That picture “chills” me to the bone!
@joshuahedlund… you are freaking me out … but in a Good Way!
The microscopic Hemimastix kukwesjijk . . . “… this microbe looks and acts like a miniature ogre, the researchers say, in the way it traps and eats food.”
Now that is grotesque. It hunts it’s food … and they are not willing to categorize it as an animal!
Are these the “junior-highers” of the protozoic world? : )
Watch out for science journalism/university press release hype. This group has been known for a long time. What’s new is 1) the ability to culture at least one species and 2) the discovery of how deep its branch is within eukaryotes.
The Spironematellidae Family is quite old… the first genus discovered in 1838, with more findings in 1840 and 1842. And there has been lots of relations found since then.
But this Hemimastix kukwesjijk “ogre” beast … it wasn’t even collected until 2016, and published this year:
“While hiking in Nova Scotia on a cold spring day in 2016, she fell back from her friends to scrape a few grams of dirt into a plastic tube.”
I think we can get a little excited by these latest findings!

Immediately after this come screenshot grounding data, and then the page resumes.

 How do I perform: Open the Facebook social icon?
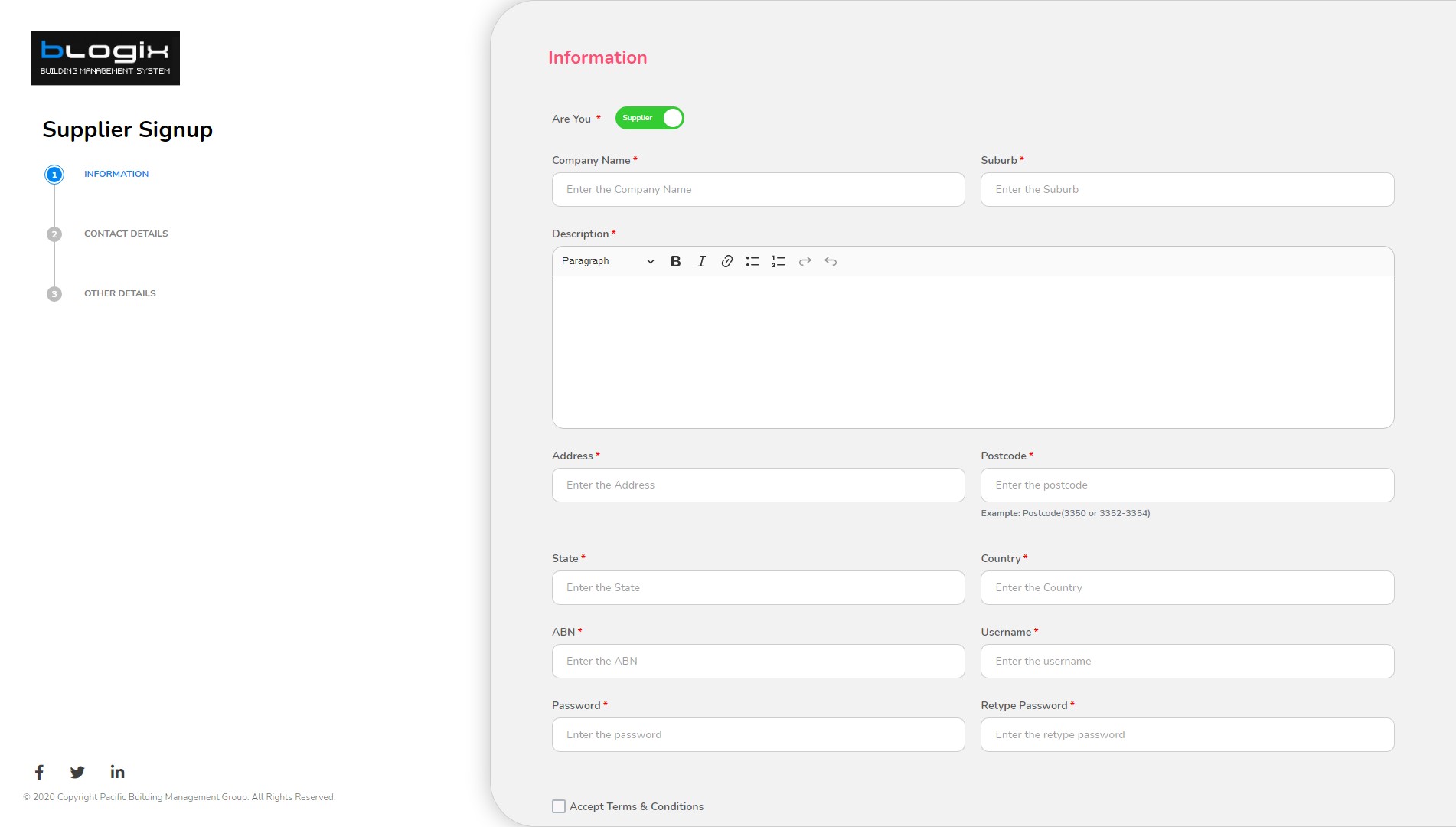39,772
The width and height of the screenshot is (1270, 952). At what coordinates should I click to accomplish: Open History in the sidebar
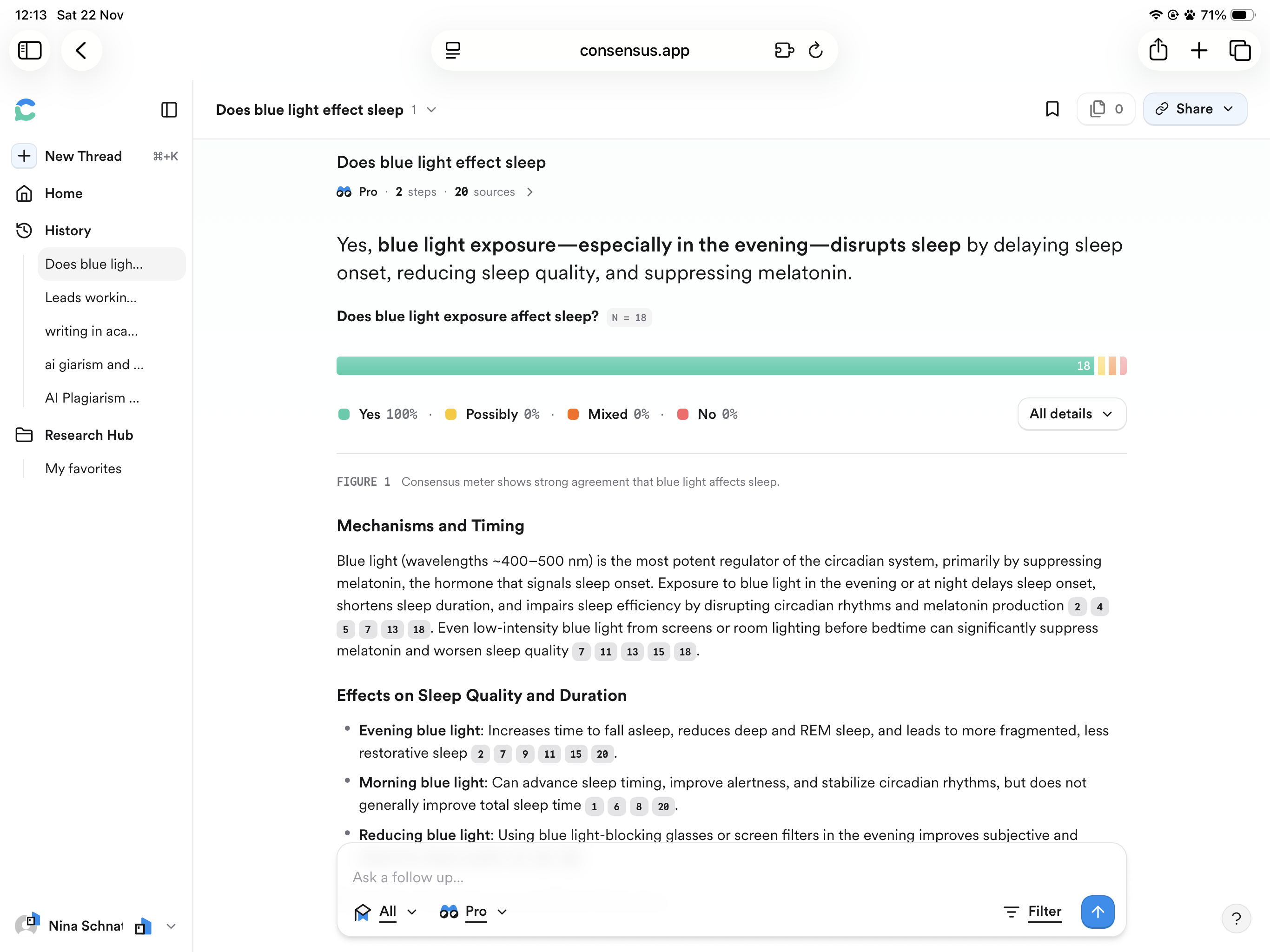click(x=68, y=230)
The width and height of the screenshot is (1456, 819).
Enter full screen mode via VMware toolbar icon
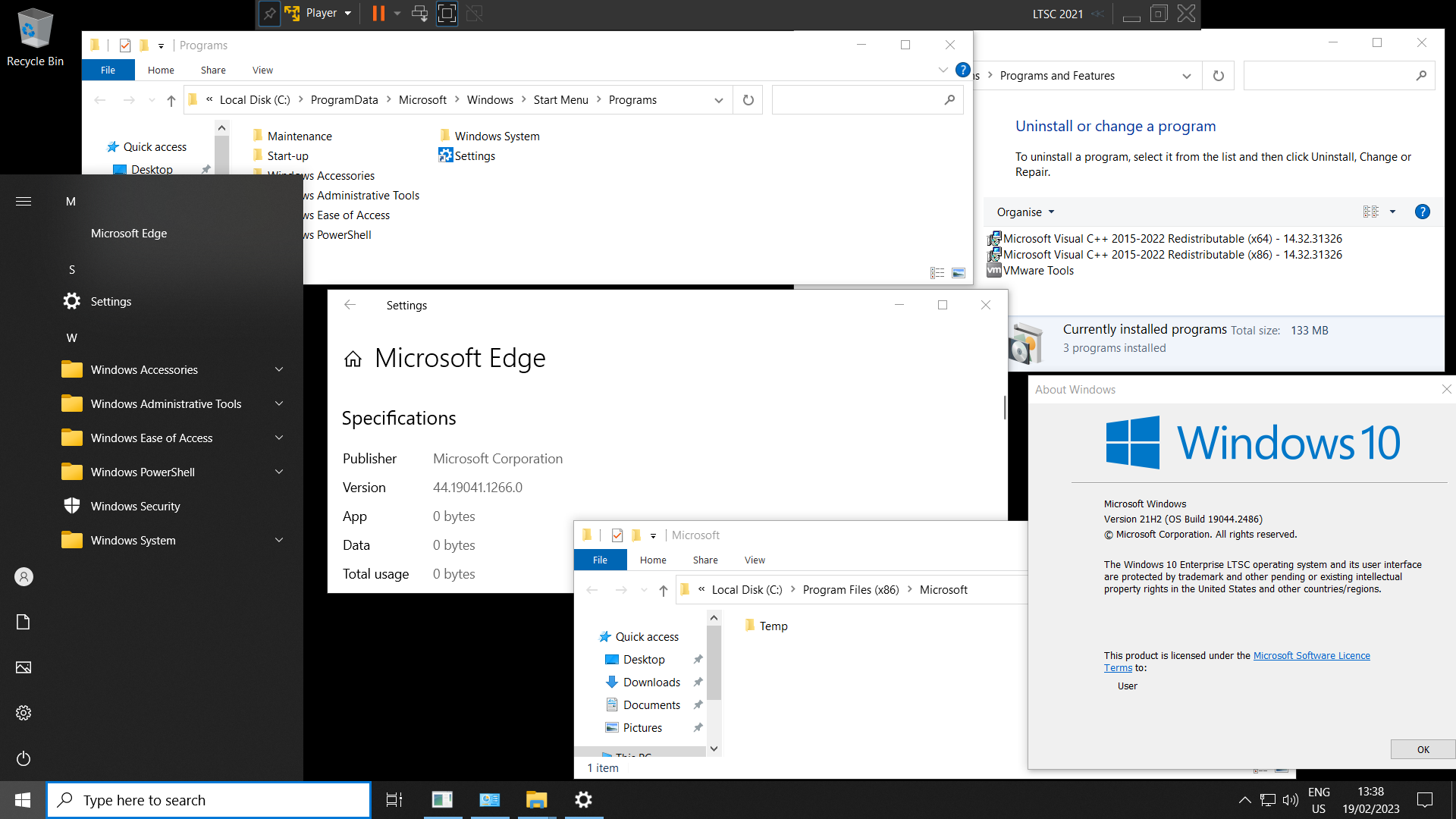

The discovery of a new species of hemimastigote isn’t very exciting. What’s exciting is the first DNA sequence from the group and what it shows.
Right. And I haven’t read that the other members of this group share these genetic characteristics. Of course, this could be just bad reporting habits.
But the article did say that the new creature isn’t related to anything else known on Earth, which I assume means the creatures discovered in the 1800’s and decades ago in the 1900’s are not genetically so distinct.
I agree with you … .it’s not that this is a new creature that makes it important. My only issue was with this sentence:
“This group has been known for a long time.”
It’s not the group I’m excited about. It’s this particular species!
Of course they do.
No, the article is just egregiously wrong on that subject. Nobody has sequenced any other hemimastigote, which is again why the matter is interesting. But “isn’t related to anything else known”? No. It’s a eukaryote. It’s related to all other eukaryotes, and of course to prokaryotes too. It just isn’t very closely related to other eukaryotes. But then again there are a number of other eukaryote groups for which the same could be said. Just deep branches in the tree.
That’s a problem; this species isn’t interesting in itself (well, not more so than any other species) except that it’s a hemimastigote for which there is DNA sequence. Don’t fall for the hype.
What is that number? It’s pretty small, isn’t it? That’s what seems to be part of the hype for me - when I was a kid in the 90’s I read there were five “kingdoms” - so discoveries at this level seem pretty exciting to me - the super-group Archaea being distinct from bacteria is probably the biggest, but newly discovered highly distinct groups with eukaryotes seems a close second.
I presume you mean “newly discovered to be highly distinct”. How many eukaryote taxa deserve to be called “kingdoms” is a completely subjective decision, one that’s of very little concern to systematists these days. The fashion is for named but unranked clades.
Now, if we consider animals, plants, and fungi all as separate kingdoms and use those as the standard of divergence to qualify, there are dozens of eukaryote kingdoms. Consider, for example, that such a standard would make choanoflagellates a kingdom.
Are these other eukaryote “kingdoms” as internally and comparatively diverse as animals, plants, and fungi, or do we not have enough data to know? It’s hard for me to intuitively grasp things like that because they all just seem like a bunch of tiny microscopic thingamajigs, even though I know intellectually that there’s a lot of complexity…
It’s hard to come up with a good index of what you’re calling “diverse”. In biology, “diversity” means just a count of species, and while most eukaryote species probably haven’t been discovered yet, I think they may compare in number of species. What you probably mean, however, is what biologists call “disparity”, i.e. the variety of different morphologies and adaptations. Given that they generally have only single cells to work with, I’d say that most of these “kingdoms” do compare in disparity well enough with the other kingdoms too. But again, hard to come up with an index. Eyeball impressions would be highly biased.